I find myself feeling slightly down this morning. I know a good deal of it has to do with the fact that I didn’t get much sleep last night thanks to a sickly dog, but there must be more to it than that. This blog/journal was intended to chronicle my journey through transitioning, but more and more it’s becoming an avenue to vent my emotional issues. Because of the nature of suffering from Gender Dysphoria it is hard to separate what sadness pertains to my lack of physical femininity and what sadness is just general mental health issues. I have been a rather depressed person for many years. I have gone to great efforts to become a positive person and to not allow my manic depression to negatively affect my life, but such efforts can become rather exhausting to maintain. I find that meditation helps and facilitates a happier outlook on life, but meditation can only do so much to fix the issues I have.
I think my sadness right now deals with the general dissatisfaction I feel with my career as a paralegal. Don’t get me wrong, I don’t hate my job, and I certainly make decent money, but it’s not the kind of work I want to do. I want to have a larger effect on the world than just facilitating mega-corporations obtaining legal rights over their intellectual property. I want my life to have meaning, I want it to be filled with love and be uplifting to others. Perhaps it is vain of me to think it, but I can’t help but feel that my talents are wasted in this profession. I feel like there is so much more that I could do if I only had the opportunities to exercise the large brain I have locked away in my skull. I feel like if I could make a livable wage off my writing, I could be an excellent storyteller who gave the world not only something entertaining, but something that pushes the limits of what we see as entertaining. I feel like I could be an excellent therapist who could touch the lives of countless patients by helping them understand that their thoughts create their own reality and that simple shifts in them can have profound effects on their lives. I want to show the world that there isn’t one way of looking at it, and that by changing perspective you literally warp the world to become the new perception. I even can envision myself going into politics and trying to move our country in great directions, but alas, here I sit, pushing paper by filing patent applications for billion dollar companies. Where is the honor in that? Where is the upliftment in that?
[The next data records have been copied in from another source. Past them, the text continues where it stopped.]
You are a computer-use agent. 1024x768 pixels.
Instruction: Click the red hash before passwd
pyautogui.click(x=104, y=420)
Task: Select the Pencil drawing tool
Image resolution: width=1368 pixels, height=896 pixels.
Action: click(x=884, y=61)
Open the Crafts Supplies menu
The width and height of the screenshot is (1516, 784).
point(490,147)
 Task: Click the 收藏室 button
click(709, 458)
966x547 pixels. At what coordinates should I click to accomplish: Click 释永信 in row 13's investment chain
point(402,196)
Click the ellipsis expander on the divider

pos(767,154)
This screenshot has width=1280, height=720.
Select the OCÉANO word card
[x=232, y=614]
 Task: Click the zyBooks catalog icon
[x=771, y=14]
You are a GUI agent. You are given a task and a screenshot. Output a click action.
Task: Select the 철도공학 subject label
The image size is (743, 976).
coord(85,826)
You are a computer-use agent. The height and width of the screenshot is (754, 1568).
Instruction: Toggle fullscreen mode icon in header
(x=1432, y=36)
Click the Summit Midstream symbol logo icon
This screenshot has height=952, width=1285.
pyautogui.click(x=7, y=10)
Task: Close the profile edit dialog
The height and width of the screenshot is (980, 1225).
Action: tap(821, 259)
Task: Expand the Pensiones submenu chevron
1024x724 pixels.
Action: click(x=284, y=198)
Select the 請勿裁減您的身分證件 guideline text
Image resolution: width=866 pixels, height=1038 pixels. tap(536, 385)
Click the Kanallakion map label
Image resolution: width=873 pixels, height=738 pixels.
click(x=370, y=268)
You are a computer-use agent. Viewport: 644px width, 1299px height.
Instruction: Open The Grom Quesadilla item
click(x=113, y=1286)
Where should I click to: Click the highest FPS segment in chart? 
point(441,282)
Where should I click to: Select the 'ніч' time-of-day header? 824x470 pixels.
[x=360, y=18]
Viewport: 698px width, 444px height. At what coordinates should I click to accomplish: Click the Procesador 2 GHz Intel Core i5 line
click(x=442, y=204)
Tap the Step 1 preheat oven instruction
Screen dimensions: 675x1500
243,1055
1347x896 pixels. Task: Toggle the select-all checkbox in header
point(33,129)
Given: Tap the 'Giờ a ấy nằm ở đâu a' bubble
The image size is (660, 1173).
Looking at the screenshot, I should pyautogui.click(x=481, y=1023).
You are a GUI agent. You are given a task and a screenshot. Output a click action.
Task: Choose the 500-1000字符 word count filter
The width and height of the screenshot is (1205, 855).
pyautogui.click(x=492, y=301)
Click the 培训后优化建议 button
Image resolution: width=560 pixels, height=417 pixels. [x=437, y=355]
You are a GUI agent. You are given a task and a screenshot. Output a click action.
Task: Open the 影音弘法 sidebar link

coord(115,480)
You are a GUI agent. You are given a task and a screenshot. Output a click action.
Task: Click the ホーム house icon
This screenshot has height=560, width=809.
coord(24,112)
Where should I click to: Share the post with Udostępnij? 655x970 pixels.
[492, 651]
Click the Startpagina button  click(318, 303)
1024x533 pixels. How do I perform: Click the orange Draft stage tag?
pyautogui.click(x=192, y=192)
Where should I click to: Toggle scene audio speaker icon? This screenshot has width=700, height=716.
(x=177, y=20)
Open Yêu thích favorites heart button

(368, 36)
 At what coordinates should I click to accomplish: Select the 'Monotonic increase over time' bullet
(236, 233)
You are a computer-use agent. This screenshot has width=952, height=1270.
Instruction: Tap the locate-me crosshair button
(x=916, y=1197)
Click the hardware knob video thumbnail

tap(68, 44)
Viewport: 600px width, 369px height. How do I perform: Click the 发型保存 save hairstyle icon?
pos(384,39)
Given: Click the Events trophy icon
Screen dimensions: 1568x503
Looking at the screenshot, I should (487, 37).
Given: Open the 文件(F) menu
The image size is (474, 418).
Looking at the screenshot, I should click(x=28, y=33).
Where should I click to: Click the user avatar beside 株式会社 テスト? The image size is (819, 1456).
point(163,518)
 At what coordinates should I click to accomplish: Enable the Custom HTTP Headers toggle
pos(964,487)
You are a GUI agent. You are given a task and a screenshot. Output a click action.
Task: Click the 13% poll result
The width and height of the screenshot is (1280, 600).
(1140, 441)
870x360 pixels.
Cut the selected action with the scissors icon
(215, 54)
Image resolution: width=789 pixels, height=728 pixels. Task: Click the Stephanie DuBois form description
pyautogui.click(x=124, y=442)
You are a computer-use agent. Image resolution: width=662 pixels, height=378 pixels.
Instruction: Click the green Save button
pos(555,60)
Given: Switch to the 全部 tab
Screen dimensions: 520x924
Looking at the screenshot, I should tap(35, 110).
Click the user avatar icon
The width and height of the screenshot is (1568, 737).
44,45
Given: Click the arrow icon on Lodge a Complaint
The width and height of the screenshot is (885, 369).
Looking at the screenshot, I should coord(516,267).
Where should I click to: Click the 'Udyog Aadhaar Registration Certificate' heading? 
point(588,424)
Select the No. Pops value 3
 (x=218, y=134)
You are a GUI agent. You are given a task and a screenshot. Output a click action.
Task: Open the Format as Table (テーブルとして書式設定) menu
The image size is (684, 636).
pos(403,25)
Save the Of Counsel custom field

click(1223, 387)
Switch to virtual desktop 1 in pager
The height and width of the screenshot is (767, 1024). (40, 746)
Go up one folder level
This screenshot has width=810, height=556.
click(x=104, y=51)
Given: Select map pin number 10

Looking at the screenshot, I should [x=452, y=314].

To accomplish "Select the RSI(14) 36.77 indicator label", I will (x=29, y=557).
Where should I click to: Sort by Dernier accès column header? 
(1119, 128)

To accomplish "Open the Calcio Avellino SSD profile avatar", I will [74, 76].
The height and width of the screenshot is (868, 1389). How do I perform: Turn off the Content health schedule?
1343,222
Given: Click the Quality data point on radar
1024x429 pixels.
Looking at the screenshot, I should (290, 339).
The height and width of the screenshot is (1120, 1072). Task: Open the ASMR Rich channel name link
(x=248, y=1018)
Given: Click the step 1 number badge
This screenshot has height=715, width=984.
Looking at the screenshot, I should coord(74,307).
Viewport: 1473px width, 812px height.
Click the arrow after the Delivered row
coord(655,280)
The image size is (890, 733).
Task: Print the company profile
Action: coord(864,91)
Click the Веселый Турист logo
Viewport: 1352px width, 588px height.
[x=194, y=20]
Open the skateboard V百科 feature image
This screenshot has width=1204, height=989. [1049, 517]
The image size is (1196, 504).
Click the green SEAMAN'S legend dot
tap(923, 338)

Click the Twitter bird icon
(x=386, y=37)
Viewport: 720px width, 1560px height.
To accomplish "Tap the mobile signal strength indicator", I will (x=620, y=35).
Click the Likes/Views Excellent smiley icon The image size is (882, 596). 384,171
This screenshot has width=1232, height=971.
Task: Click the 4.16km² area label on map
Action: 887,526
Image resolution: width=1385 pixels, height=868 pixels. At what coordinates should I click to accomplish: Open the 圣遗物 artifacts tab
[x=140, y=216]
It makes me want to just run away from all of it and flee to the Buddhist temples in the east and just give up on this life I live. At least then perhaps, I would find peace of mind from the troubling thoughts I have.
Anyway, I’ll stop my bellyaching now and give an update on my transition. I have continued to see my therapist and we are delving into a lot of issues I have that are both independent from and integral to my issues with gender dysphoria. I don’t wish to delve too deeply into what those are because they are rather painful and difficult to discuss, even with her. Suffice it to say that I am one of the countless numbers of victims who suffered from sexual abuse as a child. Thankfully my abuse wasn’t violent or overly dark, but the effects are still profound on the psyche of a child, and subsequently on the adult that child grows up to be. Aside from delving in the closet of painful skeletons, I have made some decent progress with some of my issues at work and with my wife. Learning that defense mechanisms are being activated to prevent myself from feeling and processing emotions from childhood has been liberating as I’ve been able to recognize a few aspects of my life being dramatically effected by those mechanisms. Much of my anger/frustration with my wife has dissipated because of these revelations.
As far as physical changes, the only thing to report is my hair growth (since I haven’t started HRT yet). My hair is getting longer and is reaching the point where I would normally get it cut, which means I’m about to enter unexplored territory with hair care and styling. I am somewhat frustrated with my hair because it is too short to be styled in any real feminine way, but is getting too long to be manageable with my previous styling efforts. The result is that my hair looks really awkward (at least to me). It’s getting long enough that it’s starting to curl at the ends, which I don’t really know how to deal with. Because I’ve never had hair longer than what it is now, I can’t really anticipate how it’s going to want to act. My mother has naturally curly hair (she has to straighten it), and my father has wavy hair (he has had long hair down below his shoulders for a long time), so it’s hard to say which direction it’s going to go. I think I’m just going to have to accept that my hair will look like a mess for a few months until it’s long enough to really know what to do with it.
As far as coming out, I have told another of my coworkers about being TG. He is an older gay man, so he was very accepting and interested to know more. He has offered to be supportive of me when the time comes for me to officially come out at work, which is good. Now I have three people on my side who can stand by me when that time comes. I am considering telling my direct supervisor as well in the coming days/weeks. I’m not sure why but I feel a desire for her to know the truth. Since she doesn’t really have authority over my work (except to train me and review it for quality), I feel like it might be good to come out to her before the CEO and HR (not to mention everyone else). I have to think about it though, and will likely test the waters with her to find out her general feelings about LGBT things before I decide.
For now, that’s all I really have. My doubts about myself are persisting as time goes on, but whenever I imagine myself post transition, the thought makes me extremely happy, so I’m using that as an indicator that my doubts are misplaced. I am Emma and I will be a beautiful woman, doubts or not.